- [Requirement] Scale the rows from the line containing "Open the activity graph icon in header" through the line containing "Open help for" by copying those lines in full, requests included, with each click coordinate in the answers multiplied by 1.1 and rounded to the nearest whole number, halves going up. Leave the requests and their format samples unchanged.

Collection entries:
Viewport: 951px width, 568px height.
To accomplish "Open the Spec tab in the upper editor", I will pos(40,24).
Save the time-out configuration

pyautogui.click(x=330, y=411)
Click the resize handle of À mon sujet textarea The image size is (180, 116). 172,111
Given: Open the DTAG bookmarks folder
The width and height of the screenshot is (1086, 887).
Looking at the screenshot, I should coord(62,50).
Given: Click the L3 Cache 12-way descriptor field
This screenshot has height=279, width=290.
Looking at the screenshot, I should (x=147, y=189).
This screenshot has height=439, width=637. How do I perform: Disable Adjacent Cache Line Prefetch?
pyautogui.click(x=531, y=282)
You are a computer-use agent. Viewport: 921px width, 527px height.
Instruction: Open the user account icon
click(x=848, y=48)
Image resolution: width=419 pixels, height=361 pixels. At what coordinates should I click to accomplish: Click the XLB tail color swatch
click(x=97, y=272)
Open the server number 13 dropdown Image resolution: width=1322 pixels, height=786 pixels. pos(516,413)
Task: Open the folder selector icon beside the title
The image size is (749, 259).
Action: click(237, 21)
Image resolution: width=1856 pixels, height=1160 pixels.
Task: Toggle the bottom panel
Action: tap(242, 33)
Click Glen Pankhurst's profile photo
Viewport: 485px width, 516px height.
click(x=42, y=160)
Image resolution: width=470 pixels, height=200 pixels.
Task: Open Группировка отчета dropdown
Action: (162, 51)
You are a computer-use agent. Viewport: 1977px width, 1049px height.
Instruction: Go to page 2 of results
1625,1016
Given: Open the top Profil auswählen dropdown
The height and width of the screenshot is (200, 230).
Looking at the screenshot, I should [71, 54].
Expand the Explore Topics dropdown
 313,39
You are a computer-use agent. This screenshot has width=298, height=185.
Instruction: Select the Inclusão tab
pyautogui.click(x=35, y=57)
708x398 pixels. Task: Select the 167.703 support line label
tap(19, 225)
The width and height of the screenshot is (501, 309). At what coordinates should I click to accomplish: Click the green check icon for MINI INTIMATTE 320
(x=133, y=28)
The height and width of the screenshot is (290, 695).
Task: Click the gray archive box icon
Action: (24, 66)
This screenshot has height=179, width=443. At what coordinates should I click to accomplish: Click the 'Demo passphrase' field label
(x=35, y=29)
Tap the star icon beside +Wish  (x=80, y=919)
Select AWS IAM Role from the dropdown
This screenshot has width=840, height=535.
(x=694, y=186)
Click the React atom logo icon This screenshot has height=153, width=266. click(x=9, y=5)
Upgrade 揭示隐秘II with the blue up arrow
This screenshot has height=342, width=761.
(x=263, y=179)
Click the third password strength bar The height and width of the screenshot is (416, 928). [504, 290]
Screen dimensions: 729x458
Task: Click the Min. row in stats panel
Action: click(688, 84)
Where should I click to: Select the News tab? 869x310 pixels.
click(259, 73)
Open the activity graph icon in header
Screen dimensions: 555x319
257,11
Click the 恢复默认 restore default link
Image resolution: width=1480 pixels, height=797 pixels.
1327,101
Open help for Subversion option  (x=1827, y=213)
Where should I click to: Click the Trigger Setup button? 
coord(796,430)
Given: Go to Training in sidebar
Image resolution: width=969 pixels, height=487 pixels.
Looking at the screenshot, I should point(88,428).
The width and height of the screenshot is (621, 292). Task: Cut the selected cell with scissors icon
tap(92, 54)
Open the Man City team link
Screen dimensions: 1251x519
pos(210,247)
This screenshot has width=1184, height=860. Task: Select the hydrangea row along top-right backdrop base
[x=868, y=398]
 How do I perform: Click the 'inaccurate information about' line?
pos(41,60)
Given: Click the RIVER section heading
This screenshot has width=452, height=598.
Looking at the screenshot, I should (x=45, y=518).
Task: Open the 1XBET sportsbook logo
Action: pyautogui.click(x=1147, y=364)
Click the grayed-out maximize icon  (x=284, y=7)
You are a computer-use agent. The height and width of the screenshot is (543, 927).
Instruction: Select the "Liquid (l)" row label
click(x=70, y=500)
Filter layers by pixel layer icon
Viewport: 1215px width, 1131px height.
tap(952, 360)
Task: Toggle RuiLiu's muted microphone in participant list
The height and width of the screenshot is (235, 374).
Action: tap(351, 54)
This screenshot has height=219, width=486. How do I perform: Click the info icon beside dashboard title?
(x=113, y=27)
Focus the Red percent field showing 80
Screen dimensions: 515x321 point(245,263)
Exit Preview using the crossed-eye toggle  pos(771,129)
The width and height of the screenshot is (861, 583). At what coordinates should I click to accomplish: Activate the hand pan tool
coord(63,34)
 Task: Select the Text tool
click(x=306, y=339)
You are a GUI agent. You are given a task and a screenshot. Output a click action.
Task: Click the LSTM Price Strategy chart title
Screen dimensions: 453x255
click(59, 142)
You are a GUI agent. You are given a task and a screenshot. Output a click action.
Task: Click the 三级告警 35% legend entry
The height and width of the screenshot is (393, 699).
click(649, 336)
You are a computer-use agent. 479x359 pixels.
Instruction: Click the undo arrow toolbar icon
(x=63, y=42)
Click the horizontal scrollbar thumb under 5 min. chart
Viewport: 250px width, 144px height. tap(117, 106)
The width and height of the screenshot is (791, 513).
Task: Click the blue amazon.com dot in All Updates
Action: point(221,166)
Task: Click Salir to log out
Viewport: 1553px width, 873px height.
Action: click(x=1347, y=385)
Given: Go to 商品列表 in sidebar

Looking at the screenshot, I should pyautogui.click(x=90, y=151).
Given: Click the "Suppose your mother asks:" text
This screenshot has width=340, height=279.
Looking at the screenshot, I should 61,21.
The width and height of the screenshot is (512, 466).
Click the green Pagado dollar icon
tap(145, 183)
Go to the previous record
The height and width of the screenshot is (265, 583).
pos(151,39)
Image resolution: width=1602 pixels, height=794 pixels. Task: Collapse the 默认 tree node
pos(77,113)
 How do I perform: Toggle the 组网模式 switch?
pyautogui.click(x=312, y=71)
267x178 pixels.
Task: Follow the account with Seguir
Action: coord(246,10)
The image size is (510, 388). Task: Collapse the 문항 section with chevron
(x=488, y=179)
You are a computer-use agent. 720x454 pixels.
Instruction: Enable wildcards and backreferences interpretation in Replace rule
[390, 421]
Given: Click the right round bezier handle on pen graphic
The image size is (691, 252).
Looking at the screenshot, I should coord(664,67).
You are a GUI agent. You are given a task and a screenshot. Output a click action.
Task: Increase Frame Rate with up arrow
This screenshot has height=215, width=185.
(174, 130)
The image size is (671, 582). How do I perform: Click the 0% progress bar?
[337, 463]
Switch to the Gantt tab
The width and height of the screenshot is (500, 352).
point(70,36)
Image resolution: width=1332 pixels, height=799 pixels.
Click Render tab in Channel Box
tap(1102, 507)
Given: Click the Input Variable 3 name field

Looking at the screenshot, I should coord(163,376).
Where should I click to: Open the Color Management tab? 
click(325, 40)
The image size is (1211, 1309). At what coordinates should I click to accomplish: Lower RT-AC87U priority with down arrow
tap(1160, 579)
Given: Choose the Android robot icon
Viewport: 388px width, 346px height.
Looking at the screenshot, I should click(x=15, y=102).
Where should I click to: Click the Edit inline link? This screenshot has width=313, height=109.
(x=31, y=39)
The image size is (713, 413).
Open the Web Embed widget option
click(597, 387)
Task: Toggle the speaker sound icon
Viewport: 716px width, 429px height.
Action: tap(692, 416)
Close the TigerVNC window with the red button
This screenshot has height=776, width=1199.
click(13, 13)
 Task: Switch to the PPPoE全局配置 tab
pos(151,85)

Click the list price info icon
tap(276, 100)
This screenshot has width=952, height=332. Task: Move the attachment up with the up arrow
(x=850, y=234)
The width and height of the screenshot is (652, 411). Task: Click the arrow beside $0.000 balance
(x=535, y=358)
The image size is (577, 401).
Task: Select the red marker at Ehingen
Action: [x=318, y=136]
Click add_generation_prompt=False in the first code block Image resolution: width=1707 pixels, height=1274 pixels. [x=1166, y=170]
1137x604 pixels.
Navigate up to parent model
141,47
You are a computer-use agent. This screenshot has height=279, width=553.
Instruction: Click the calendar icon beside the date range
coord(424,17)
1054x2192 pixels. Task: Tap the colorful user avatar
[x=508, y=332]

- [Task output]
Open the activity graph icon in header
Screen dimensions: 555x319
283,12
Click the 恢复默认 restore default link
Image resolution: width=1480 pixels, height=797 pixels.
1460,111
Open help for Subversion option  (x=2010, y=234)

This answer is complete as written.